Genome-wide association studies (GWAS) are another active area of ML algorithm development. Tools such as genomic best linear unbiased prediction (gBLUP) [142], support vector machine (SVM) [143], xGBoost [144], and random forest (RF) [145] are widely used to identify relevant traits in GWAS, with the large, well annotated GWAS data suitable for training purposes. Similarly, large datasets divided into disease and controls serve as suitable training data for ML algorithms that are able to predict traits and identify enriched variants [146]. Many tools however fail to generalise to specific diseases. To address this, studies often run multiple ML methods using a consensus-based approach.
Large Language model
Large language models (LLM) show promise in a variety of precision medicine applications such as reducing literature search time for variant classification and interpretation. Microsoft developed the generative AI tool the EvAgg, which reports improvements in the sensitivity and specificity of pathogenic variant identification [147]. EvAgg reduced the manual curation time by 34% and increased the number of papers, variants, and cases evaluated per unit time. Such works have led to papers concluding that variant classification will be standardized in the near future, however achieving this requires overcoming significant challenges [148]. A recent benchmarking study considered four LLMs across ten fictional oncology patients and encouragingly found that LLMs were able to identify several important treatment strategies and provide some reasonable suggestions not easily found by experts [149]. However, they concluded that LLMs are not yet applicable for routine clinical analysis as an aid for clinical decision-making in oncology. Analysing complex germline disease represents an even bigger challenge.

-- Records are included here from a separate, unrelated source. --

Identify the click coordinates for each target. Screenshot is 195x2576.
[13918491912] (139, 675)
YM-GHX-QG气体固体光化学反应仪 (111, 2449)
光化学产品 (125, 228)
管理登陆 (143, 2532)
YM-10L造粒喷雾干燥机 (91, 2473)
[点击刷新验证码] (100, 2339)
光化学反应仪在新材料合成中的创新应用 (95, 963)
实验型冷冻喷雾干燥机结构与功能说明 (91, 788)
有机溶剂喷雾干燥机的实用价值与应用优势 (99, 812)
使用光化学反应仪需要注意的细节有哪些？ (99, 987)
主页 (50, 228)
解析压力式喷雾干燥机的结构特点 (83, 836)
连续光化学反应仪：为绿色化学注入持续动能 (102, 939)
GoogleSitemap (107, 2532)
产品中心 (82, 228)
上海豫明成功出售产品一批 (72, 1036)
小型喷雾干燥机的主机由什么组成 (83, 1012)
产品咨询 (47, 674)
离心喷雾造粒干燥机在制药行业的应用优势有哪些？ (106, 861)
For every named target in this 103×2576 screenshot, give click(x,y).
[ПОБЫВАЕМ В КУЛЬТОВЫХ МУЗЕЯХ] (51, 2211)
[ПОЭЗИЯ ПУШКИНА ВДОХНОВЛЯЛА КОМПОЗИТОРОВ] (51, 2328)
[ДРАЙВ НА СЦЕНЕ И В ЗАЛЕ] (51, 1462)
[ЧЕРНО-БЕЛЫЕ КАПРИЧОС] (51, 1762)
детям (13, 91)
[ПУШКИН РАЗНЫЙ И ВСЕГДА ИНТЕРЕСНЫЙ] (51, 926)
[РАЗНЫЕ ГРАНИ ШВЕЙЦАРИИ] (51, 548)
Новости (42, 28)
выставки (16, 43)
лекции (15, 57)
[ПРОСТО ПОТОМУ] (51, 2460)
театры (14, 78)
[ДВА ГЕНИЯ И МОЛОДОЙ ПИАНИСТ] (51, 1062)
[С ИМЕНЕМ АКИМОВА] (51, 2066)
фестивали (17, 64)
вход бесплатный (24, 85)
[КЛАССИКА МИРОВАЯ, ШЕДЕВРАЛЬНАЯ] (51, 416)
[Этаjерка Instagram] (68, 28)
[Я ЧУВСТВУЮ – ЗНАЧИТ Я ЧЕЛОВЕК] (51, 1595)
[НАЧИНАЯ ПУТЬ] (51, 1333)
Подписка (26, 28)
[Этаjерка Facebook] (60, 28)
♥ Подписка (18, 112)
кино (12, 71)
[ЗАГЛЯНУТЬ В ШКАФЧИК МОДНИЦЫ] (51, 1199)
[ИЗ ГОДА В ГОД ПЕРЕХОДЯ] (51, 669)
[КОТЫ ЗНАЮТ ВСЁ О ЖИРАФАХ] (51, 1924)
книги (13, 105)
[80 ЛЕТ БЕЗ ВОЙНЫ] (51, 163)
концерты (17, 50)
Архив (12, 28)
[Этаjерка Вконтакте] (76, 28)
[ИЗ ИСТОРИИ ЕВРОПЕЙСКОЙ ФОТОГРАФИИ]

While ML holds great promise for precision medicine, it is not without challenges due to the complexity and uniqueness of an individual’s genome highlighting the need for accurate, robust and interpretable models. Challenges include issues with the accuracy of existing variant classifications as well as the rising number of variants of uncertain significance (VUS) [150]. Building robust ML models requires large, high-quality data that has been extensively benchmarked using both simulated and established reference data sets [151]. Generating such data sets is compounded by the inherent complexity of the human genome, with numerous non-genetic factors contributing to complex disease. While ML algorithms are increasingly able to process complex genomic information to identify novel patterns and associations relevant to variant interpretation, patient datasets are increasingly heterogeneous in terms of data type and source [152]. Increasingly, data sets contain a number of data modalities (e.g. transcriptomics, epigenomics, and clinical data) requiring updates and changes to existing ML models trained exclusively on other types of data [153]. ML algorithms face additional challenges with their need for large diverse and homogenous training datasets without potential biases, a known challenge with many complex molecular datasets [154]. Overall, the most significant barriers to widespread clinical adoption of ML approaches are model interpretability, model validation and data harmonisation.
Model interpretability remains one of the most significant barriers to clinical uptake as any critical treatment decisions require a clear understanding of how models arrive at recommendations. Deep learning models, while highly effective at pattern recognition in genomic data and medical imaging, often function as “black boxes” where the decision-making process remains opaque. This is particularly problematic in precision medicine, where treatment decisions involve weighing complex risk-benefit profiles for individual patients. For example, a neural network might accurately predict cancer treatment response, but if clinicians cannot understand the biological rationale, they will be reluctant to act on it. New tools such as StratoMod [155] are using interpretable ML to predict variant calling and sequencing errors however without additional orthogonal validation data, clinical uptake remains unlikely. To address ‘black box’ challenges in security sensitive applications new tools like EnEXP are using interpretable ensemble tree approach to achieve a global interpretation of the entire dataset through the aggregation of individual sample insights [156]. Recent advances in explainable AI, including LIME and SHAP, offer promising approaches, but these post-hoc explanations may not accurately reflect the model’s true decision-making process [157].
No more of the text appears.